__Listed entries__.
+--
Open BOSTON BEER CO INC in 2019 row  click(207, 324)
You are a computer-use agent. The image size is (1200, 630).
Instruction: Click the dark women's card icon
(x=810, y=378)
+--
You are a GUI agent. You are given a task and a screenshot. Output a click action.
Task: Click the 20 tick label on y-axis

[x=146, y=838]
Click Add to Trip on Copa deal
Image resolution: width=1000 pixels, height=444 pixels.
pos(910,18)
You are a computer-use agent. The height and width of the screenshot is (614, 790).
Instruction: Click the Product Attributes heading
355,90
+--
__Instructions for the task__.
Using the entries above, copy out all lines that contain the string "agent".

__Exercise output__.
You are a computer-use agent. The image size is (1200, 630).
You are a GUI agent. You are given a task and a screenshot. Output a click action.
You are a computer-use agent. The height and width of the screenshot is (614, 790).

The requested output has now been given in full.